How do you fill with 0 a dynamic matrix, in C++? I mean, without:
for(int i=0;i<n;i++)for(int j=0;j<n;j++)a[i][j]=0;
I need it in O(n), not O(n*m) or O(n^2).

For the specific case where your array is going to to be large and sparse and you want to zero it at allocation time then you can get some benefit from using calloc - on most platforms this will result in lazy allocation with zero pages, e.g.
int **a = malloc(n * sizeof(a[0]); // allocate row pointers
int *b = calloc(n * n, sizeof(b[0]); // allocate n x n array (zeroed)
a[0] = b; // initialise row pointers
for (int i = 1; i < n; ++i)
a[i] = a[i - 1] + n;
Note that this is, of course, premature optimisation.
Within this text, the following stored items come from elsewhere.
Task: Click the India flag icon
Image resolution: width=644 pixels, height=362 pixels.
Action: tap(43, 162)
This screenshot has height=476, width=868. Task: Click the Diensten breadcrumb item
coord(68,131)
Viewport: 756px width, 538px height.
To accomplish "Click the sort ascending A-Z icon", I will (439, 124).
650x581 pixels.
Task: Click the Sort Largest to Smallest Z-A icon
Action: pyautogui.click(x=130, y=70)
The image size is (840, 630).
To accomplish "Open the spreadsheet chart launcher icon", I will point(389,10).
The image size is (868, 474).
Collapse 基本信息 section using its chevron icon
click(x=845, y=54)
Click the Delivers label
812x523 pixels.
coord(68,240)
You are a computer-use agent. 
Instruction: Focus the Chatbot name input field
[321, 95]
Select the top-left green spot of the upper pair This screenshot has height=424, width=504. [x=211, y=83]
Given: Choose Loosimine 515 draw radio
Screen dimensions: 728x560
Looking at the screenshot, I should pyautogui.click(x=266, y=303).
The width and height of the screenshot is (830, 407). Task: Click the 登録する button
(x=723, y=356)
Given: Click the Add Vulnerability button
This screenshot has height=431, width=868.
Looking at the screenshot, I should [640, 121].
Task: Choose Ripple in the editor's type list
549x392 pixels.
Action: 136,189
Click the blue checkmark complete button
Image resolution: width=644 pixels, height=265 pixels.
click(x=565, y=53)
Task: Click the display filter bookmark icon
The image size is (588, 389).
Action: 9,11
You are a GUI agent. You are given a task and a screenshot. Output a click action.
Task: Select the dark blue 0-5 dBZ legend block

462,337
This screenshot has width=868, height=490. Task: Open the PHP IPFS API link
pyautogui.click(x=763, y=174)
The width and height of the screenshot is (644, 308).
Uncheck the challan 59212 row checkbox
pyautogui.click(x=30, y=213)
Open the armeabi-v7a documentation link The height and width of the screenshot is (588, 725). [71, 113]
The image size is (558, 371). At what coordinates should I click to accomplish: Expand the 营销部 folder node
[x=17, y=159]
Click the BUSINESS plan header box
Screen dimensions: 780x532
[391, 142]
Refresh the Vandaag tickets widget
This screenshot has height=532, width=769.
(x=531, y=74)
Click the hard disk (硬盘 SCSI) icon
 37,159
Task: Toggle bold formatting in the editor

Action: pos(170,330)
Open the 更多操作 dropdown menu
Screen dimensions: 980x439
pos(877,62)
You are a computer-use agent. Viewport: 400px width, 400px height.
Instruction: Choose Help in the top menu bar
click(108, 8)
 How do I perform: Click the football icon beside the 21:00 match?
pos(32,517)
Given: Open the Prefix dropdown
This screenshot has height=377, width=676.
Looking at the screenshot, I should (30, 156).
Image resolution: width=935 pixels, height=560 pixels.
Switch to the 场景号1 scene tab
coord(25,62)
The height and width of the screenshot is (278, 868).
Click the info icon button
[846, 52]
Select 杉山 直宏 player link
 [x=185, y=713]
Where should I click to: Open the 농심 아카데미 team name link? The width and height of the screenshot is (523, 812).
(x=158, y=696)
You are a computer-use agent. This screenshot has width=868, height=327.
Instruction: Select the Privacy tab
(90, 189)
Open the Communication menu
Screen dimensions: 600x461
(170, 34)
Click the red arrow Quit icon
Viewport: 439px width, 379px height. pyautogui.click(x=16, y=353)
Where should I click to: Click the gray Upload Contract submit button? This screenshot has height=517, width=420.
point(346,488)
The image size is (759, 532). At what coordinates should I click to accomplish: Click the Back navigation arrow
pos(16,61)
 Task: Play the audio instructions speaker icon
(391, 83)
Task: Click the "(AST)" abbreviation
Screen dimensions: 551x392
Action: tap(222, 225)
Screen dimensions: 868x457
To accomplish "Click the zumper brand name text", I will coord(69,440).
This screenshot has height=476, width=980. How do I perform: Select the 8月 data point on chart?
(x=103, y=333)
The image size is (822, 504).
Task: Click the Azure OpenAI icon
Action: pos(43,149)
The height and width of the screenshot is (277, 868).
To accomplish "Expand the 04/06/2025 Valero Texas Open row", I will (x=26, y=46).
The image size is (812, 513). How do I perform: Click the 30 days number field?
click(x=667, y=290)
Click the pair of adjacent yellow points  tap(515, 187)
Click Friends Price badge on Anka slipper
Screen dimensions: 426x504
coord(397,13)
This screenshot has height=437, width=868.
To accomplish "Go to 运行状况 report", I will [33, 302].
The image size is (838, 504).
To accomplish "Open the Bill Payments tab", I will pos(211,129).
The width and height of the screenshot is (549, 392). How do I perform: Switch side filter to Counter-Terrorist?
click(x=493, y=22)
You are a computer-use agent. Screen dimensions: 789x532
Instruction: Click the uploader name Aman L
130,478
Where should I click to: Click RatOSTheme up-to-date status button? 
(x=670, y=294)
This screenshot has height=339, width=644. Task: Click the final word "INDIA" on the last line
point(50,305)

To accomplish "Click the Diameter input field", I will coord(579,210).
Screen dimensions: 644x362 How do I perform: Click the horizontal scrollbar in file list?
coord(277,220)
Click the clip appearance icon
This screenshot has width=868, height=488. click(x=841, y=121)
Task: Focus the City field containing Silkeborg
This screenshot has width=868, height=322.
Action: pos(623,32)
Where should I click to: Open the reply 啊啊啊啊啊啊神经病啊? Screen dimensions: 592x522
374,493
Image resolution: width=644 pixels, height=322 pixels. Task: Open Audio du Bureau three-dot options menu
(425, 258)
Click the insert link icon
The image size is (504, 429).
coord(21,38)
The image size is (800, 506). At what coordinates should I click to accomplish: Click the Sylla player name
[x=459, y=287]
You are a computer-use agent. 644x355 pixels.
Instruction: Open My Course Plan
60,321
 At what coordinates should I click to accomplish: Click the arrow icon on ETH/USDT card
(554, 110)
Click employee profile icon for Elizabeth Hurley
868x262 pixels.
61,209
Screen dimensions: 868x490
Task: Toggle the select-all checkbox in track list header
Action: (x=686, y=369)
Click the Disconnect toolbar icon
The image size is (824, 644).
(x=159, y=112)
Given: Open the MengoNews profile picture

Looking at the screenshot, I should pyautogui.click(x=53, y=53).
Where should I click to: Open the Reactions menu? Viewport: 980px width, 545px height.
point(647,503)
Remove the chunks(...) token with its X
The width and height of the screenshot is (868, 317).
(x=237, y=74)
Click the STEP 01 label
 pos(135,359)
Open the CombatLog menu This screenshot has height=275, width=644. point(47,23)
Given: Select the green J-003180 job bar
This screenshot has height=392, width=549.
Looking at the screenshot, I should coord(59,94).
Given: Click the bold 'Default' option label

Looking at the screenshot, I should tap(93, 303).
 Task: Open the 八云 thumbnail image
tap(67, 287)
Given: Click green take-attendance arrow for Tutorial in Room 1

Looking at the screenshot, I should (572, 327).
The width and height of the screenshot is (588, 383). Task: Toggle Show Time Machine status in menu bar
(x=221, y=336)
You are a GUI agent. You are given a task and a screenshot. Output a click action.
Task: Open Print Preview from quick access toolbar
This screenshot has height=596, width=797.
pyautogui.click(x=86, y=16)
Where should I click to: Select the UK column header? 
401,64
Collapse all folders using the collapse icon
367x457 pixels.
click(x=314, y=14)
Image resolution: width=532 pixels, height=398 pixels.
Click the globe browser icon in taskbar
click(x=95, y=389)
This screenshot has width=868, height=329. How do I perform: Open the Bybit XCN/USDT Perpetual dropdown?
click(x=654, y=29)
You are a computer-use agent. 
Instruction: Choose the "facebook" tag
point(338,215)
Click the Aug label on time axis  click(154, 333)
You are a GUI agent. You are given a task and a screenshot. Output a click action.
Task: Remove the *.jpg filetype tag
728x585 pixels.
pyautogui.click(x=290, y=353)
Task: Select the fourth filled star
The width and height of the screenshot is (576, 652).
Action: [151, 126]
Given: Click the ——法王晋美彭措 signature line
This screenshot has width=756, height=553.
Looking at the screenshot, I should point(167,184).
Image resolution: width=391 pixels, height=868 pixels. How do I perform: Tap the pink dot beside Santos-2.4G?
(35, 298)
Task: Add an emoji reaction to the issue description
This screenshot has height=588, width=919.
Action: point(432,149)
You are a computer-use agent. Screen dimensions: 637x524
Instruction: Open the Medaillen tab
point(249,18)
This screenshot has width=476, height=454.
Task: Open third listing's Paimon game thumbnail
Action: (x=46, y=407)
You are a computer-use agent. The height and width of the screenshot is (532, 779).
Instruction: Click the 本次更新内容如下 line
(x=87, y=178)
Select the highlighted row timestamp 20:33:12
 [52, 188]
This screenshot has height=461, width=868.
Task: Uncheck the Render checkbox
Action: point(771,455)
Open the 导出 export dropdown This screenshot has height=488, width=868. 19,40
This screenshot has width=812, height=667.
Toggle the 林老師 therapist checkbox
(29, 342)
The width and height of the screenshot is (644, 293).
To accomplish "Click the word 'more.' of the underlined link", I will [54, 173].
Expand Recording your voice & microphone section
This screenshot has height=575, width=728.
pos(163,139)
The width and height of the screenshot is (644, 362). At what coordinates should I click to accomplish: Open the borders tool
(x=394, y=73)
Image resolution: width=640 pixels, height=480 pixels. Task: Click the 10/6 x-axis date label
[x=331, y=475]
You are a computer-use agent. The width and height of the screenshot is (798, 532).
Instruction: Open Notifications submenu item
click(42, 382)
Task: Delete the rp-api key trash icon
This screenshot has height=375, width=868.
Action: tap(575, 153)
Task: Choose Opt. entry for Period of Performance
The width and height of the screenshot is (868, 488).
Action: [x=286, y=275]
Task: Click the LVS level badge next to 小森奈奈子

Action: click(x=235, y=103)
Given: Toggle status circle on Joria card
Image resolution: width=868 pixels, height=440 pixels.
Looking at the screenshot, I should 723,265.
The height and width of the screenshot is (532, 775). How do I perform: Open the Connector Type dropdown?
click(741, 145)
It is also C-style coding rather than C++. You should only use this optimisation if you have established that performance is a bottleneck in your application and there is no better solution.

From your code:
for(int i=0;i<n;i++)for(int j=0;j<n;j++)a[i][j]=0;
I assume, that your matrix is two dimensional array declared as either
int matrix[a][b];
int** matrix;
In first case, change this for loop to a single call to memset():
memset(matrix, 0, sizeof(int) * a * b);
In second case, you will to do it this way:
for(int n = 0; n < a; ++n)
memset(matrix[n], 0, sizeof(int) * b);
On most platforms, a call to memset() will be replaced with proper compiler intrinsic.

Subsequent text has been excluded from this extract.